Plasma protein levels are markers of pulmonary vascular permeability and degree of lung injury in critically ill patients with or at risk for acute lung injury/acute respiratory distress syndrome

Affiliations
Comparative Study

Plasma protein levels are markers of pulmonary vascular permeability and degree of lung injury in critically ill patients with or at risk for acute lung injury/acute respiratory distress syndrome

Jurjan Aman et al. Crit Care Med. 2011 Jan.

Abstract

Objectives: To evaluate the diagnostic value of plasma protein levels for pulmonary vascular permeability and acute respiratory distress syndrome. During acute lung injury and acute respiratory distress syndrome, increased vascular permeability induces protein-rich fluid extravasation. We hypothesized that plasma protein levels predict increased vascular permeability and acute respiratory distress syndrome.

Design: A prospective, observational study.

Patients: Eighty-three consecutive, mechanically ventilated patients with or at risk for acute lung injury/acute respiratory distress syndrome, of whom 18 had sepsis. Patients with increased pulmonary capillary wedge pressures or central venous pressures were excluded.

Interventions: Patients were subjected to pulmonary capillary wedge pressure/central venous pressure-guided fluid loading with saline or colloid fluids.

Measurements and main results: We measured plasma albumin and transferrin levels and determined the Gallium-transferrin pulmonary leak index, the American European Consensus Conference criteria, and the lung injury score. Measurements were performed before and after fluid loading to evaluate effects of fluid loading. Plasma albumin and transferrin levels were approximately 30% lower in acute respiratory distress syndrome than patients with acute lung injury (p < .01) and patients without lung injury (p < .05). Protein levels inversely related to the pulmonary leak index (standardized regression coefficient -0.28, p < .001 for albumin; standardized regression coefficient -0.30, p = .003 for transferrin) and the lung injury score (standardized regression coefficient -0.19, p = .01 for albumin), independently of presence of sepsis, severity of disease, and fluid loading. Albumin and transferrin levels had a high sensitivity (77-93%) and negative predictive value (80-98%) for elevated pulmonary vascular permeability and acute respiratory distress syndrome (American European Consensus Conference criteria and lung injury score).

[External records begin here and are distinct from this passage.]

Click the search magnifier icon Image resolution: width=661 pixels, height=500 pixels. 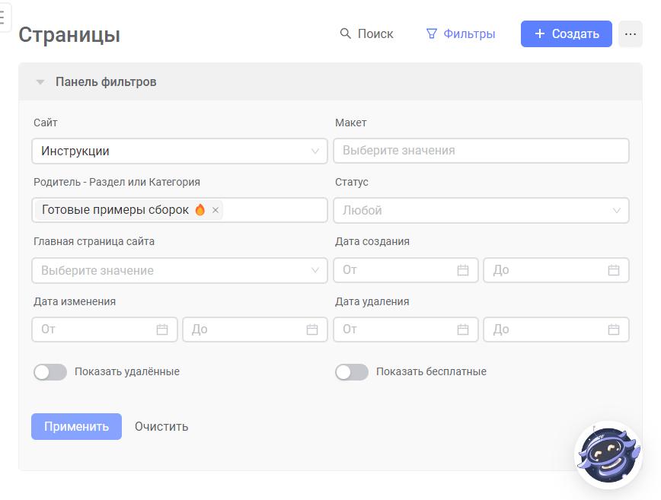345,33
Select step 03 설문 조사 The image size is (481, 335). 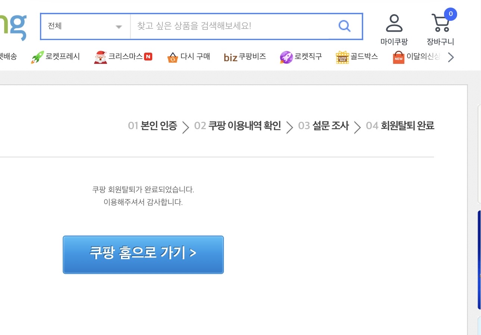323,126
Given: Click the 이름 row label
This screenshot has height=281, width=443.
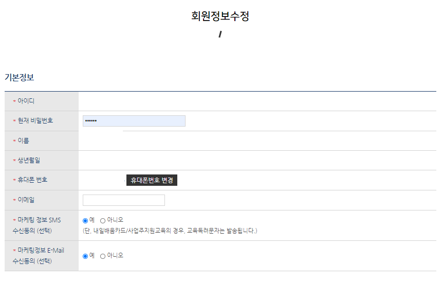Looking at the screenshot, I should (x=23, y=141).
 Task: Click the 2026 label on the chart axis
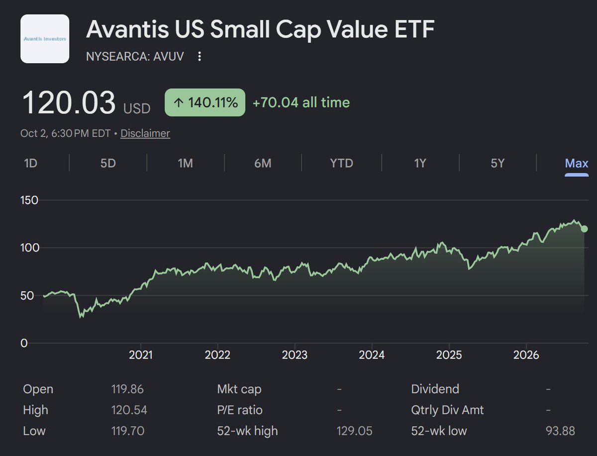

The addition of hypoalbuminemia (<17.5 g/L) and hypotransferrinemia (<0.98 g/L) as criteria to the American European Consensus Conference criteria or the lung injury score increased their predictive values for elevated pulmonary vascular permeability.

Conclusions: In critically ill patients, decreased plasma albumin and transferrin levels parallel increased pulmonary vascular permeability irrespective of underlying disease and fluid status. While normal levels help to exclude acute respiratory distress syndrome, hypoalbuminemia and hypotransferrinemia increase the diagnostic accuracy of the American European Consensus Conference criteria and lung injury score for elevated pulmonary vascular permeability.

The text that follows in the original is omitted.